Hunter nods. “Yeah. For sure. But the Boston office is really Ed’s domain.”
“Your financials are separate?”
“No, but I don’t know what goes on there on a day-to-day basis.”
“You mean you don’t know the clients in Boston?”
“The big ones I do. Most of them actually. But as we grow, I’m not going to be able to keep track in the same way I do now. I’m not going to be able to cover everything.”
“Does Ed need to be covered?” I ask.
“He does if he’s going to take his eye off the ball.”
“Doesn’t sound like Ed.”
“No. But people change. Isn’t that what you wish your family could see? You’ve changed for the better. But Ed ... He missed a client meeting.”
His voice isn’t resentful—it’s full of worry. But why? Ed is the most dependable man on the planet. Then I realize that his concern is buried deep. It’s decades old. I turn to him. “Ed’s not your father.”

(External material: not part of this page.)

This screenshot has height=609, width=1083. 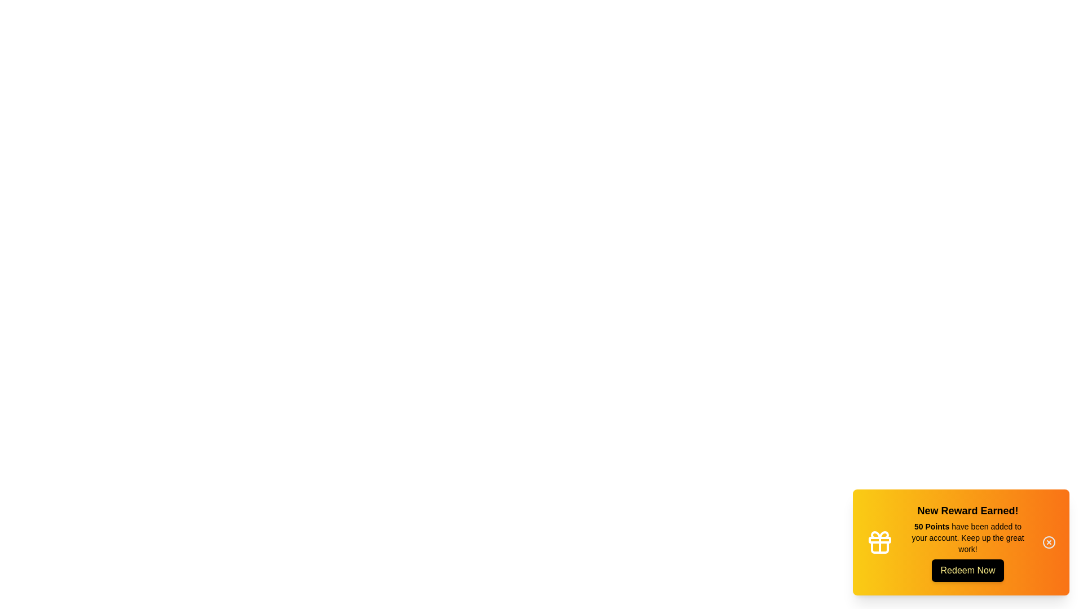 What do you see at coordinates (967, 570) in the screenshot?
I see `the interactive element 'Redeem Now button' to trigger its visual effect` at bounding box center [967, 570].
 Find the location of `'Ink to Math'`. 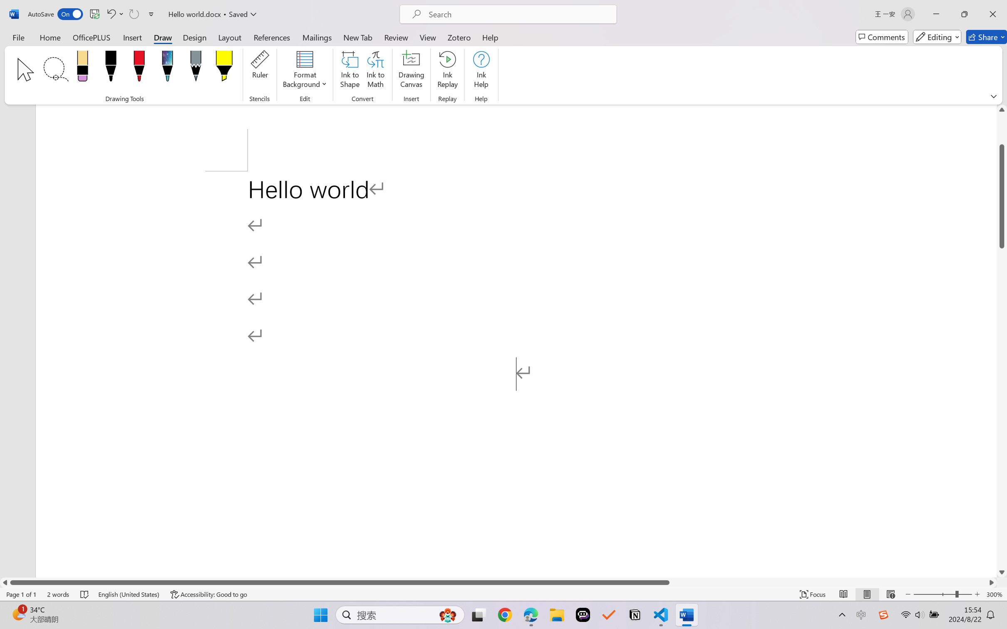

'Ink to Math' is located at coordinates (375, 71).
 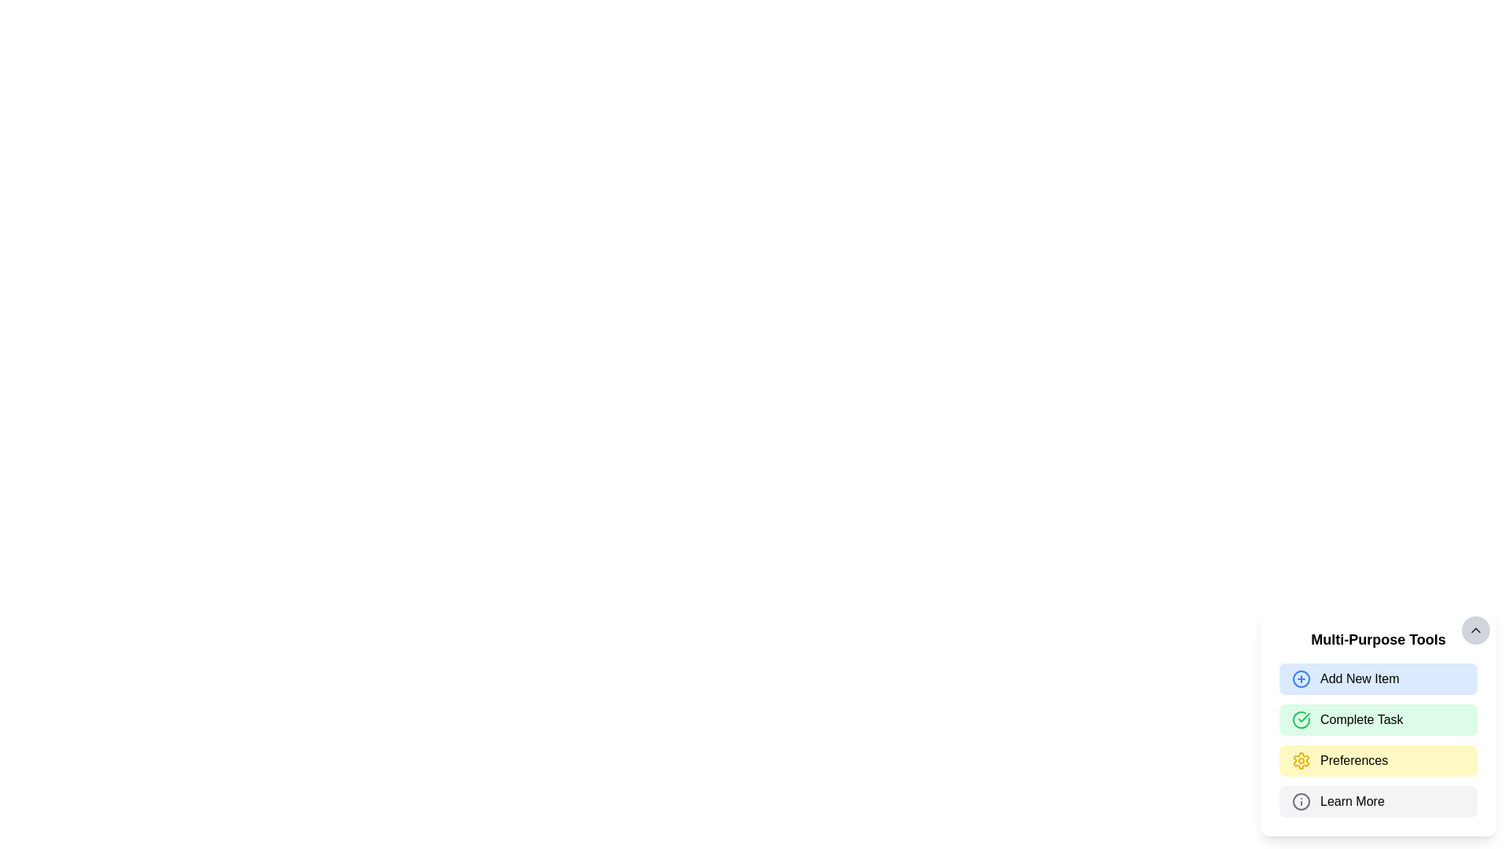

He frowns and takes a step back almost as if I’ve struck him. “I never said he was. But I’m not going to make the mistake of blindly trusting someone again.”
I shiver at his words, and my insides drop. Believing in your father and finding out he was a liar must be the worst kind of betrayal. At least my parents have been consistent in their disappointment in me. “You can trust Ed,” I say. “And me.”
He sighs. “We’ll see.”
For the first time since Martha’s Vineyard, I feel a distance opening up between Hunter and me rather than the horizon closing in.
“We should go back in,” I say.
“Yeah.” He pushes off the wall to stand. “We don’t want you to be the sister that disappears during the rehearsal dinner.”
“That will be the story at Thanksgiving, no doubt,” I say on a sigh.
Hunter scoops up my hand and presses a kiss to my knuckles, the chilliness between us dissipating like early morning fog. “I’m here for you, Lucy.”
“And you can trust me,” I say. Except I’m not sure he hears me, because he’s already heading back into the restaurant and pulling me behind him. Even if he had been listening, I’m not sure whether he’d believe me. I’m not sure Hunter will ever believe he can trust anyone ever again.
Chapter Twenty-Eight
Hunter
Best man duties aren’t as onerous as I thought they might be. I had to take care of the rings, give a couple of pep talks when Ed’s nerves were at their highest, and dance with Ed’s mom and granny. Even my speech was warmly received. People laughed in all the right places. I couldn’t help but notice Lucy laughed more loudly than most. From what I can tell, the wedding has been a success. Katherine looked really pretty, and when I told her so, she found no invisible lint to pick from my lapel. No one fluffed their lines at the altar, and I haven’t heard Mrs. Jones quote Jane Austen once.